For many runners, their training involves running and increasing the mileage and the speed work to see their race performance improve and achieve personal bests for their chosen distance.
For some this training method will work, but for the majority of runners, this will lead to injury, usually from overtraining, injury due to muscle imbalances and poor biomechanics particularly glutes, hips and core.
Which leads the runner into that dreaded time of not being able to run and believe me, I have been there, and it’s not a place we want to be. I have made the mistakes of just running and no core and strength work, and ended up injured, once I started to look into the reasons why and through my training studies and ongoing professional development it becomes evident that it is as essential to include strength and core training into our training plans.
Not only will it help prevent injury by having a stronger body to cope with the demands of running, but it will also help to improve performance, improve bone density, increased energy and metabolism and less body fat. Strength training can help to enhance structural weakness or imbalances in joints, muscles and connective tissue.
You often find where the site of an injury manifest is not the cause of the injury, and many injuries are due to weakness or tightness in the flutes or hips these can be injuries such as:
Inflamed Tibialis posterior or anterior (bone strain shin splints) which can be due to weakness in the glutes and over-striding.
Palletofemoral pain (runners knee) is often due to a dysfunction in the hip, abductors, weak abdominals, weak VMO, increased Q angle from wide hips and over-pronation and overstriding
Piriformis Syndrome can be due to tight abductors, poor biomechanics.
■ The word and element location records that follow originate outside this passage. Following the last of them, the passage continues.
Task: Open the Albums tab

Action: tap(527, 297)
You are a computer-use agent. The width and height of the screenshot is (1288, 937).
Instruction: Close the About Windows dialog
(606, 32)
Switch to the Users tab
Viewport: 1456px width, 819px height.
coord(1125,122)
Hip Joint injuries and pain can be due to tight hip flexors and spine.
Adductor Tendinopathy is often caused by the tightness of the adductors.
Hamstring Tendinopathy is due to short or weakened hamstrings and weak glutes.
Lower leg injuries have also been known to be caused by weak glutes and core and poor biomechanics.
By introducing and strength and conditioning session into your currently running, you can strengthen the muscles that are often weak or weakened to help prevent injuries and improve running efficiency.
The term core stability may be a familiar term to you or one that you have heard other runners say or your Physio, coach or personal trainer say we need to work on your core stability.
What does core stability means often you will think of your core as the bit in the middle of your body (trunk and pelvic area). Your main core stabilisers consist of the deep, transverse abdominis known as TA these muscles lay deep beneath the six-pack and almost like a corset wrap around your midriff, gluteal in particular the glute medius and the muscles of the lower back.
They all have their role, but work together as a cylinder to stabilise the spine and pelvis If these muscles are weak and don’t activate (switch on) when the need to the phasic muscles have to act, as this is not their usual job to stabilise the additional work can leave them short and tight, this can pull the body out of alignment which in turn leaves it more susceptible to injury.
With a core and strengthening plan that focuses on exercises which will strengthen the core and the muscles used for running, you can begin to enable theses muscles to start to activate and stabilise. Exercise such as glute bridges, clams, planks, side planks, one leg exercises, squats and lunges, specific core exercises and upper body exercises which will help with arm alignment for running, these should be performed on non-running days or light running days and should not be performed on consecutive days.
Another form of strength training is plyometrics and research have shown to be useful for a runner, which helps to train the muscles to fire quicker and recruit more motor units, which enable them to respond more explosively and powerfully. During plyometric exercises like a jump or a hop, a concentric contraction is followed by an eccentric one, the coupling of these contractions will improve your ability to exert at a speed which will make you a more efficient and powerful runner.
A beginner should not perform plyometrics; these should build into your strength program once you have a good base of core stability and strength and start with just one session a week and not as part of your running training.
Including strength and conditioning as part of your weekly training plan, you will start to introduce core stability and specific strength work you will soon see you are running more efficiently and feel stronger. Before you begin to include strength and conditioning into your current training, I would highly recommend working with a coach or a personal trainer who has good knowledge of running.
To help you devise a program which complements your current running training load, for instance, if you are in your competitive season the strength and conditioning would be based more on endurance and lighter weights, so you are not fatigued for your running, but if your on a lower mileage and running intensity the strength work can be increased which will allow you to become stronger when your mileage and intensity increase. Working with a coach or personal trainer will ensure your technique is correct.
Including core stability, strength and conditioning can seem like a strange concept and often neglected, but as you introduce it, you will soon see a benefit and improvement in your running and the role of injury prevention.
Recently, one of my clients who I have been working with has taken 3 minutes of her 10-mile time, and other clients who run 2.50 marathons and used to run in pain are now running pain-free, from introducing core stability and specific strength and conditioning for running.